### [TRY IT]
For each line below that holds "with", return the line as it stands.

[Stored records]
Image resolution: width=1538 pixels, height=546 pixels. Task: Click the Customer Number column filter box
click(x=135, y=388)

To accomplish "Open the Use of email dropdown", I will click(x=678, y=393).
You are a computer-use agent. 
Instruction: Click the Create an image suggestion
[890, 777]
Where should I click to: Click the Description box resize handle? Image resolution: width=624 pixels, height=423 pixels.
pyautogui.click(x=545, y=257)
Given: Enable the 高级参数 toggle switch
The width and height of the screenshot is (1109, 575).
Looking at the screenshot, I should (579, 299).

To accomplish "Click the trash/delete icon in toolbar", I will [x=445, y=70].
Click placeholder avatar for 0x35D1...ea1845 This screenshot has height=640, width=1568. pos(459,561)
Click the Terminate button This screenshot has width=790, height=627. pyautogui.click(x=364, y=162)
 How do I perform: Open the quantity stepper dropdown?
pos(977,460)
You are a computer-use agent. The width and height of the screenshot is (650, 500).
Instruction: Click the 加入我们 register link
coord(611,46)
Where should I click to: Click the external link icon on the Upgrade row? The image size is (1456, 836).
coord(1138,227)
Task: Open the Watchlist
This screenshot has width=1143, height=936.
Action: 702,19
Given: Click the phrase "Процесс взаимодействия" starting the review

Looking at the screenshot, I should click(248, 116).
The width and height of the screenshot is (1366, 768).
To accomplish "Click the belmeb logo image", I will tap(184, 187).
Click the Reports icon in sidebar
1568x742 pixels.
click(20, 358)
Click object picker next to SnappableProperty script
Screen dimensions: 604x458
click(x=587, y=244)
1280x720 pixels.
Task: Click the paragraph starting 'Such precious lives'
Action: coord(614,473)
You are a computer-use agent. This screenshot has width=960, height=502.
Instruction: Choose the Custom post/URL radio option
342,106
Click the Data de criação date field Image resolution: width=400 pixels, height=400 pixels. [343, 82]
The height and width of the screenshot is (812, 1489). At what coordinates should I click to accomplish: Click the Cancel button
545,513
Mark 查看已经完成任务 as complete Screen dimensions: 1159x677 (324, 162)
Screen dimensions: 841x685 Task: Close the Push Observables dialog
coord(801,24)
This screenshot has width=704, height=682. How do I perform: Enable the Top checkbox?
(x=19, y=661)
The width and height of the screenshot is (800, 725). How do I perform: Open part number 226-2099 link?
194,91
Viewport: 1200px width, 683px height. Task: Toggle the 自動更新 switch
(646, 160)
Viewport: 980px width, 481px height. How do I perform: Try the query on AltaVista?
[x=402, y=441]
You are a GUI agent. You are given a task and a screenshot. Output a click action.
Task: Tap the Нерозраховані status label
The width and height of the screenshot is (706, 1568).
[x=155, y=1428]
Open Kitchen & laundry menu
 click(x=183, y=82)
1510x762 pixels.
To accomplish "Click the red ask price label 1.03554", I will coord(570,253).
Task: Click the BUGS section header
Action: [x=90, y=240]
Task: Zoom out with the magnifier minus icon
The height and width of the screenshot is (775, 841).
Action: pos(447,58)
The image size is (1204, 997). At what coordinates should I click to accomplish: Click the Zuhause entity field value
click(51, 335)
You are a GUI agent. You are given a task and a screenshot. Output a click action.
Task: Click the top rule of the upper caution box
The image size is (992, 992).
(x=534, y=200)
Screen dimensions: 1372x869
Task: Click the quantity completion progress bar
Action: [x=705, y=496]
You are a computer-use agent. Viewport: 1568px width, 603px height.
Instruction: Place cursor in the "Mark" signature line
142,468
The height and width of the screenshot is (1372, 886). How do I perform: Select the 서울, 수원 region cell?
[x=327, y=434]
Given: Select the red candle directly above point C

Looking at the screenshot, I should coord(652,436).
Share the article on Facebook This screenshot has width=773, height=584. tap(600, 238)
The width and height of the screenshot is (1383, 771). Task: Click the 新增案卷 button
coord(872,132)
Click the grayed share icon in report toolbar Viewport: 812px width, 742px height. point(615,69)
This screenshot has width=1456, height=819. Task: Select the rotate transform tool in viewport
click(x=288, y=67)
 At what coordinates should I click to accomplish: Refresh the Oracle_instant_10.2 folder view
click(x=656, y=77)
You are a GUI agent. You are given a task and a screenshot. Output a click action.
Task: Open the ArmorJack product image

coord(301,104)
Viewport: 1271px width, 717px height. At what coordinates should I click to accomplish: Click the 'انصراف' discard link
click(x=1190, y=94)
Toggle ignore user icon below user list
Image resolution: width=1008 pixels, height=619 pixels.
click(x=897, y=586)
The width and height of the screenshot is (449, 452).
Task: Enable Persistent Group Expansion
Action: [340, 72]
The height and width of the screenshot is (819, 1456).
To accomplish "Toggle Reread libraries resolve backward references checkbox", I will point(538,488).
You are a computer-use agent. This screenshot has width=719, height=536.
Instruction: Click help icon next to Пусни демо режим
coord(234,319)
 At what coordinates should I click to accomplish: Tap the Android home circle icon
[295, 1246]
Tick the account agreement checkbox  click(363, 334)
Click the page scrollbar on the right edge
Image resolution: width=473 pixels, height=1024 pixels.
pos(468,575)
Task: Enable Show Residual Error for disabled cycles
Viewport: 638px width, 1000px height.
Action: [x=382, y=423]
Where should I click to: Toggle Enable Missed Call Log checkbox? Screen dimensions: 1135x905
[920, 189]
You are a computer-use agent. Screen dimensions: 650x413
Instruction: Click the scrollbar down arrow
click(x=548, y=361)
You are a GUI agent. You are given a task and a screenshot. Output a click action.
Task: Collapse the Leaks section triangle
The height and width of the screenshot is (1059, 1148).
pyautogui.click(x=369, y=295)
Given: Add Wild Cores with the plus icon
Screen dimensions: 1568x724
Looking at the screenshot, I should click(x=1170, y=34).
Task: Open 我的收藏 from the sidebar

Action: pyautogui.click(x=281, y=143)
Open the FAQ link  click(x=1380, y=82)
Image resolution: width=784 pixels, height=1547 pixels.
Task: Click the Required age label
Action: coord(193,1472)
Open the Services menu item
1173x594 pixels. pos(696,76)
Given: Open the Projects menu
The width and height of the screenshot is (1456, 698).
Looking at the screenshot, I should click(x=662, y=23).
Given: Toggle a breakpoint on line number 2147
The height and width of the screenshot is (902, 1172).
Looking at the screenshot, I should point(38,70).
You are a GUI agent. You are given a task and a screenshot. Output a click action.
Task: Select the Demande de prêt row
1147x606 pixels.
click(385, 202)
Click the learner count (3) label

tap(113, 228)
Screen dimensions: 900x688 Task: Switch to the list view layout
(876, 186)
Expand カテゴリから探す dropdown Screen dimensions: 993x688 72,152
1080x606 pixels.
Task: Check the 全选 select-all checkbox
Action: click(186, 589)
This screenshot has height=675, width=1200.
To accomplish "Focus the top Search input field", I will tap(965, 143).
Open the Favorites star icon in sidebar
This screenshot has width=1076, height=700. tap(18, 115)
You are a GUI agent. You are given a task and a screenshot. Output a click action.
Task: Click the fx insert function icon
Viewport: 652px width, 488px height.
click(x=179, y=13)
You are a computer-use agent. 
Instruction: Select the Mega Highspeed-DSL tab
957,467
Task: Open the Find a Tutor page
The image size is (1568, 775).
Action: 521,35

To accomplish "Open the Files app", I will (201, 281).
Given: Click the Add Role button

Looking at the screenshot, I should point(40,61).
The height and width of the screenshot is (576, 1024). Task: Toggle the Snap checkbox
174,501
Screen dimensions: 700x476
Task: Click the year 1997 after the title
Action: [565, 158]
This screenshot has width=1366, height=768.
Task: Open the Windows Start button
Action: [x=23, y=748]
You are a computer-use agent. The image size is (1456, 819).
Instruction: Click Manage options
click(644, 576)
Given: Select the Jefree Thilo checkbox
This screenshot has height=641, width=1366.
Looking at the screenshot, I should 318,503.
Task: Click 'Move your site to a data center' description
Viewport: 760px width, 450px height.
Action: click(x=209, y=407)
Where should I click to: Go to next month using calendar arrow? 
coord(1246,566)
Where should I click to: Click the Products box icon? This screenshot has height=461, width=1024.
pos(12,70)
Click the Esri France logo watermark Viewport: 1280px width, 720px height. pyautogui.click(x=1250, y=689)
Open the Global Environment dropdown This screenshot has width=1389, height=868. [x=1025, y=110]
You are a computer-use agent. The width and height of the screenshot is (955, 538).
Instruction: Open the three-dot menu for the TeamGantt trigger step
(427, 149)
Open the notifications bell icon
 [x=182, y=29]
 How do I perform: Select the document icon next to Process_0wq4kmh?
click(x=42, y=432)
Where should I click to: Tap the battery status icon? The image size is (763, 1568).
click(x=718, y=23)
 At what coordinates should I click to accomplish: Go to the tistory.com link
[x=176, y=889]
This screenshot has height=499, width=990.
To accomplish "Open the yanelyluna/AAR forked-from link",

### [PROBLEM SOLUTION]
Task: Zoom out with the magnifier minus icon
Given: Add Wild Cores with the plus icon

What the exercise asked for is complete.